DALLAS (CBSDFW.COM/AP) – William Alvin Moncrief Jr., a Texas wildcatter who helped build a father-son venture into an oil and gas empire over more than 70 years in the industry, has died.

He was 101 years old.

Moncrief was a major donor to Texas Christian University, University of Texas, and the UT Southwestern Medical Center, where a Fort Worth medical complex and cancer center are named for him. He also served on the University of Texas System board of regents.

UT Southwestern Medical Center President Dr. Daniel K. Podolsky released the following statement on Moncrief’s passing:

“W.A. “Tex” Moncrief was passionate in wanting to serve the health care needs of Fort Worth and communities throughout North Texas. There was never an individual more decisive in pursuing his passion. His vision and remarkable generosity – always in honor of his admired father – has enabled UT Southwestern to serve legions of those in need. In planning the Moncrief Cancer Institute and the UT Southwestern Monty and Tex Moncrief Medical Center at Fort Worth, he was determined that they provide an environment that was not only a source of medical expertise, but also lifted the spirits of those in need of help,” said Dr. Daniel K. Podolsky, President of UT Southwestern Medical Center. “Tex Moncrief leaves an indelible imprint on North Texas through his generosity of spirit.”
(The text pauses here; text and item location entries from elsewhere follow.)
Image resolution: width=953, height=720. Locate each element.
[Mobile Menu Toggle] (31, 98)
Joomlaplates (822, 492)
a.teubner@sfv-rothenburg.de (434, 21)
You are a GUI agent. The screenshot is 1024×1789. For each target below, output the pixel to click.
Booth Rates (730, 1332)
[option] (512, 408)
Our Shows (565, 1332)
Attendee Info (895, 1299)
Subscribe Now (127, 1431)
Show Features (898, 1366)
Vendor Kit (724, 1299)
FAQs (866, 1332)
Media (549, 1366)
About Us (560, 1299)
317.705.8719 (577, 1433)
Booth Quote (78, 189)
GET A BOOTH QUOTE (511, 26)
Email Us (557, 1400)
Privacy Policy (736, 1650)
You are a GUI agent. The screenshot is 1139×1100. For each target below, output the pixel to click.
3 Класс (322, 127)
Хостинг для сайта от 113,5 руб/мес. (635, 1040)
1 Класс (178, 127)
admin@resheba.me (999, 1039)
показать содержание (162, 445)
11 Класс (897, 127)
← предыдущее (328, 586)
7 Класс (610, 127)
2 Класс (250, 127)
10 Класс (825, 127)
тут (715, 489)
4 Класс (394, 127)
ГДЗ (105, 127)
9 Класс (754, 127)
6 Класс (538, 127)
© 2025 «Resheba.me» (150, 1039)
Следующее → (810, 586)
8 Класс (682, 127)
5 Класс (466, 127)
Moncrief, who went by the nickname “Tex,” was born in Arkansas in 1920 on his family’s kitchen table, according to Texas Monthly.

His father, William Alvin “Monty” Moncrief, was among the early wildcatters to drill for oil in East Texas.

The younger Moncrief spent his life building on that tradition, acquiring a fortune that earned him a reputation as a generous philanthropist but also attracted scrutiny from tax authorities.

At the age of 10, Moncrief witnessed his father open a “gusher” oil well in Greggton, 128 miles east of Dallas.

People had gathered to watch the drilling and were initially disappointed when the well pushed up only muddy water, the younger Moncrief told the Longview News-Journal last year.

But then “it shot out about 90 to 100 feet,” he recalled. “When it shot out 100 feet, it made solid oil.”

William Alvin Moncrief Jr. (credit: University of Texas System)

As a young man, Moncrief considered quitting school to pursue golf professionally. But his father talked him out of it and he graduated from the University of Texas in 1942 with a degree in petroleum engineering.

After the United States entered World War II, Moncrief enlisted and served as a naval officer in the Pacific. Upon returning to Texas, he went into business with his father and the pair acquired major oil and gas prospects across the country.

“The Moncriefs have been synonymous with Texas oil and big finds for a long time,” Bruce Bullock, director of the Maguire Energy Institute at Southern Methodist University in Dallas, told the Fort Worth Star-Telegram in 2015.

Forbes magazine named Moncrief to its billionaires list in 2006 and listed his net worth as $1 billion in 2014, writing that the biggest find of his career came four years earlier with the discovery of the deep-water gas reserves off the coast of Louisiana that became known as the “Davy Jones” field.

In 1994, Moncrief’s wealth attracted the attention of tax authorities. Internal Revenue Service agents raided his Fort Worth offices and later accused his family and company of bilking the government out of more than $100 million in taxes. Moncrief eventually pleaded no contest to a tax suit, paying the IRS $23 million but decrying the agency’s aggressive tactics.

State Rep. Charlie Geren, a Fort Worth Republican, said Moncrief’s philanthropy improved many lives.

“He was an incredibly generous man and a real legend in the Texas oil and gas industry,” Geren said.

“I’m saddened at the loss of my friend of more than 60 years, Tex Moncrief,” said Texas Congressman Roger Williams. “ I knew him not to be a good man, but a great man! No one had a bigger heart and cared more about his community than Tex. He was the prime example of the American Dream. My prayers are with his family.”